In your reply, write out the records exactly, each line intact.
[Materials provided Boundary: Start]
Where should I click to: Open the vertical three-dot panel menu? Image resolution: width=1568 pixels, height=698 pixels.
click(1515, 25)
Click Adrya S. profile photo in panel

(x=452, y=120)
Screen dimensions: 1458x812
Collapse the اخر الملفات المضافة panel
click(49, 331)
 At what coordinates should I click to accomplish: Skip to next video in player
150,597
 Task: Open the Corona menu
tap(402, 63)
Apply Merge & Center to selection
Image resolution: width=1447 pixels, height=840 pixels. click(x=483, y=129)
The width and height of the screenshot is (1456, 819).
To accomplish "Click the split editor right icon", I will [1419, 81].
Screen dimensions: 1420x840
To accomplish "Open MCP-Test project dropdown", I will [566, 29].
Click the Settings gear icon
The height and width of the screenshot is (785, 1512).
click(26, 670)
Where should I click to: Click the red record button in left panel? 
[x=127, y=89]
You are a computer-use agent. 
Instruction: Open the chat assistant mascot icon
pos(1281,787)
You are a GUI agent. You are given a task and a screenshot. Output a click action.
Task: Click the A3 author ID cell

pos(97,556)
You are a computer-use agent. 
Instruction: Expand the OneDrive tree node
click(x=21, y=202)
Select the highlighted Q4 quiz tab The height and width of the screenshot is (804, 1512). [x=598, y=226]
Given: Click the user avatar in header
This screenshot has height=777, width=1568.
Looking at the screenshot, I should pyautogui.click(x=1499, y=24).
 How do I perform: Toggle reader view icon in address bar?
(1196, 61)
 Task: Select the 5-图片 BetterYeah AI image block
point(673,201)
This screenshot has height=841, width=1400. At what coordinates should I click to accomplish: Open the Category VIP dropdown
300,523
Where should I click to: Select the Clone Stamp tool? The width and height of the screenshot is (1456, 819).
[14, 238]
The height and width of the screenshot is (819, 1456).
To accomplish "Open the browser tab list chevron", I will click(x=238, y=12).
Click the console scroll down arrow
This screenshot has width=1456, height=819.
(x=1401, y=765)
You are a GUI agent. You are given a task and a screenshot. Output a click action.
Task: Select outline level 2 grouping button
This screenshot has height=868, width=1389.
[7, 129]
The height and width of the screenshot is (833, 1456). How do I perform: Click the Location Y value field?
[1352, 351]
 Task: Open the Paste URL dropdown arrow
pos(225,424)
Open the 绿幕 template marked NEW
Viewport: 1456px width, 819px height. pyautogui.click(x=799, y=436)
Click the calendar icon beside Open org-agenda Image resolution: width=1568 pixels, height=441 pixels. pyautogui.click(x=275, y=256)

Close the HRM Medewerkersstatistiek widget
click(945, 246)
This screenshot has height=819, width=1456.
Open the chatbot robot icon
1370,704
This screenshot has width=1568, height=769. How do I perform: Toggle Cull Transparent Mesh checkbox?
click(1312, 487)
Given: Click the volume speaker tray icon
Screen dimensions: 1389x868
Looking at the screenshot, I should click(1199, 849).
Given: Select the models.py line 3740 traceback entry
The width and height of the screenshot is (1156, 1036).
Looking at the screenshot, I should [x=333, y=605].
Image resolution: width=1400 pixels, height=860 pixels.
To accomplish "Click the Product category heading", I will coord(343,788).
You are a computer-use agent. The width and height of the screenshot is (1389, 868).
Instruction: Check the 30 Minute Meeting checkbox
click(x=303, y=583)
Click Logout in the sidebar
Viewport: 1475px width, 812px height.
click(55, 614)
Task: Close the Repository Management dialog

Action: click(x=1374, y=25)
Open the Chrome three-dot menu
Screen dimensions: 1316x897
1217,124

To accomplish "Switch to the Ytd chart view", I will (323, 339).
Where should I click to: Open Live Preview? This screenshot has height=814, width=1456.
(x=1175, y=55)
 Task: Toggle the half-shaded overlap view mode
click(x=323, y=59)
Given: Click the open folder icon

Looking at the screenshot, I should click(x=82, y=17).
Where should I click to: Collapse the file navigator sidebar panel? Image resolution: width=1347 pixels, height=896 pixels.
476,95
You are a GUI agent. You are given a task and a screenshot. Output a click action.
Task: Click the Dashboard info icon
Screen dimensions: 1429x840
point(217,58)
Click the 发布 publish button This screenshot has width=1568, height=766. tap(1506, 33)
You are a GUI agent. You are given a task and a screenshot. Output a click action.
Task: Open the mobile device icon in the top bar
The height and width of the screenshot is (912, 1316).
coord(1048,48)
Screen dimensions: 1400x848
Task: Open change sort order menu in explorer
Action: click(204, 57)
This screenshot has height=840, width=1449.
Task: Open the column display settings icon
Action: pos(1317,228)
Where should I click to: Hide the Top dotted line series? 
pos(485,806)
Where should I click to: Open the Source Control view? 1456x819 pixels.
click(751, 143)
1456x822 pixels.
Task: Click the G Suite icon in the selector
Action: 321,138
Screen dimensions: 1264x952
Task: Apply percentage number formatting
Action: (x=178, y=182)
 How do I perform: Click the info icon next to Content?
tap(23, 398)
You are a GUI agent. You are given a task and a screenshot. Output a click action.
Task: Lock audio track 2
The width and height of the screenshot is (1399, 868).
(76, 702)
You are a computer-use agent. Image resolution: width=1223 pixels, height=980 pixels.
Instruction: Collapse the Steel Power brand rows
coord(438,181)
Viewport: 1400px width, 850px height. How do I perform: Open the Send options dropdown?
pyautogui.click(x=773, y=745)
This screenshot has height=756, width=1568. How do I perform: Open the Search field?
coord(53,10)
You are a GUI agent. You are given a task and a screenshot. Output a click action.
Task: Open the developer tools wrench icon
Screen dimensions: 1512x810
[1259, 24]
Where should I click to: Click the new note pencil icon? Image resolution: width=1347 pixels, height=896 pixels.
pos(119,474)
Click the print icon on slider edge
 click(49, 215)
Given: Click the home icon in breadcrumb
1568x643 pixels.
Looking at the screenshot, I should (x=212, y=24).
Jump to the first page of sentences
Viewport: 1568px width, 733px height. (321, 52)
[Materials provided Boundary: End]
Solution to the problem:
Where should I click to: Open the vertical three-dot panel menu? Image resolution: width=1568 pixels, height=698 pixels.
click(1515, 25)
Click Adrya S. profile photo in panel

(x=452, y=120)
Screen dimensions: 1458x812
Collapse the اخر الملفات المضافة panel
click(49, 331)
 At what coordinates should I click to accomplish: Skip to next video in player
150,597
 Task: Open the Corona menu
tap(402, 63)
Apply Merge & Center to selection
Image resolution: width=1447 pixels, height=840 pixels. click(x=483, y=129)
The width and height of the screenshot is (1456, 819).
To accomplish "Click the split editor right icon", I will [1419, 81].
Screen dimensions: 1420x840
To accomplish "Open MCP-Test project dropdown", I will [566, 29].
Click the Settings gear icon
The height and width of the screenshot is (785, 1512).
click(26, 670)
Where should I click to: Click the red record button in left panel? 
[x=127, y=89]
You are a computer-use agent. 
Instruction: Open the chat assistant mascot icon
pos(1281,787)
You are a GUI agent. You are given a task and a screenshot. Output a click action.
Task: Click the A3 author ID cell

pos(97,556)
You are a computer-use agent. 
Instruction: Expand the OneDrive tree node
click(x=21, y=202)
Select the highlighted Q4 quiz tab The height and width of the screenshot is (804, 1512). [x=598, y=226]
Given: Click the user avatar in header
This screenshot has height=777, width=1568.
Looking at the screenshot, I should pyautogui.click(x=1499, y=24).
 How do I perform: Toggle reader view icon in address bar?
(1196, 61)
 Task: Select the 5-图片 BetterYeah AI image block
point(673,201)
This screenshot has height=841, width=1400. At what coordinates should I click to accomplish: Open the Category VIP dropdown
300,523
Where should I click to: Select the Clone Stamp tool? The width and height of the screenshot is (1456, 819).
[14, 238]
The height and width of the screenshot is (819, 1456).
To accomplish "Open the browser tab list chevron", I will click(x=238, y=12).
Click the console scroll down arrow
This screenshot has width=1456, height=819.
(x=1401, y=765)
You are a GUI agent. You are given a task and a screenshot. Output a click action.
Task: Select outline level 2 grouping button
This screenshot has height=868, width=1389.
[7, 129]
The height and width of the screenshot is (833, 1456). How do I perform: Click the Location Y value field?
[1352, 351]
 Task: Open the Paste URL dropdown arrow
pos(225,424)
Open the 绿幕 template marked NEW
Viewport: 1456px width, 819px height. pyautogui.click(x=799, y=436)
Click the calendar icon beside Open org-agenda Image resolution: width=1568 pixels, height=441 pixels. pyautogui.click(x=275, y=256)

Close the HRM Medewerkersstatistiek widget
click(945, 246)
This screenshot has height=819, width=1456.
Open the chatbot robot icon
1370,704
This screenshot has width=1568, height=769. How do I perform: Toggle Cull Transparent Mesh checkbox?
click(1312, 487)
Given: Click the volume speaker tray icon
Screen dimensions: 1389x868
Looking at the screenshot, I should click(1199, 849).
Given: Select the models.py line 3740 traceback entry
The width and height of the screenshot is (1156, 1036).
Looking at the screenshot, I should [x=333, y=605].
Image resolution: width=1400 pixels, height=860 pixels.
To accomplish "Click the Product category heading", I will coord(343,788).
You are a computer-use agent. The width and height of the screenshot is (1389, 868).
Instruction: Check the 30 Minute Meeting checkbox
click(x=303, y=583)
Click Logout in the sidebar
Viewport: 1475px width, 812px height.
click(55, 614)
Task: Close the Repository Management dialog

Action: click(x=1374, y=25)
Open the Chrome three-dot menu
Screen dimensions: 1316x897
1217,124

To accomplish "Switch to the Ytd chart view", I will (323, 339).
Where should I click to: Open Live Preview? This screenshot has height=814, width=1456.
(x=1175, y=55)
 Task: Toggle the half-shaded overlap view mode
click(x=323, y=59)
Given: Click the open folder icon

Looking at the screenshot, I should click(x=82, y=17).
Where should I click to: Collapse the file navigator sidebar panel? Image resolution: width=1347 pixels, height=896 pixels.
476,95
You are a GUI agent. You are given a task and a screenshot. Output a click action.
Task: Click the Dashboard info icon
Screen dimensions: 1429x840
point(217,58)
Click the 发布 publish button This screenshot has width=1568, height=766. tap(1506, 33)
You are a GUI agent. You are given a task and a screenshot. Output a click action.
Task: Open the mobile device icon in the top bar
The height and width of the screenshot is (912, 1316).
coord(1048,48)
Screen dimensions: 1400x848
Task: Open change sort order menu in explorer
Action: click(204, 57)
This screenshot has height=840, width=1449.
Task: Open the column display settings icon
Action: pos(1317,228)
Where should I click to: Hide the Top dotted line series? 
pos(485,806)
Where should I click to: Open the Source Control view? 1456x819 pixels.
click(751, 143)
1456x822 pixels.
Task: Click the G Suite icon in the selector
Action: 321,138
Screen dimensions: 1264x952
Task: Apply percentage number formatting
Action: (x=178, y=182)
 How do I perform: Click the info icon next to Content?
tap(23, 398)
You are a GUI agent. You are given a task and a screenshot. Output a click action.
Task: Lock audio track 2
The width and height of the screenshot is (1399, 868).
(76, 702)
You are a computer-use agent. Image resolution: width=1223 pixels, height=980 pixels.
Instruction: Collapse the Steel Power brand rows
coord(438,181)
Viewport: 1400px width, 850px height. How do I perform: Open the Send options dropdown?
pyautogui.click(x=773, y=745)
This screenshot has height=756, width=1568. How do I perform: Open the Search field?
coord(53,10)
You are a GUI agent. You are given a task and a screenshot. Output a click action.
Task: Open the developer tools wrench icon
Screen dimensions: 1512x810
[1259, 24]
Where should I click to: Click the new note pencil icon? Image resolution: width=1347 pixels, height=896 pixels.
pos(119,474)
Click the print icon on slider edge
 click(49, 215)
Given: Click the home icon in breadcrumb
1568x643 pixels.
Looking at the screenshot, I should (x=212, y=24).
Jump to the first page of sentences
Viewport: 1568px width, 733px height. (321, 52)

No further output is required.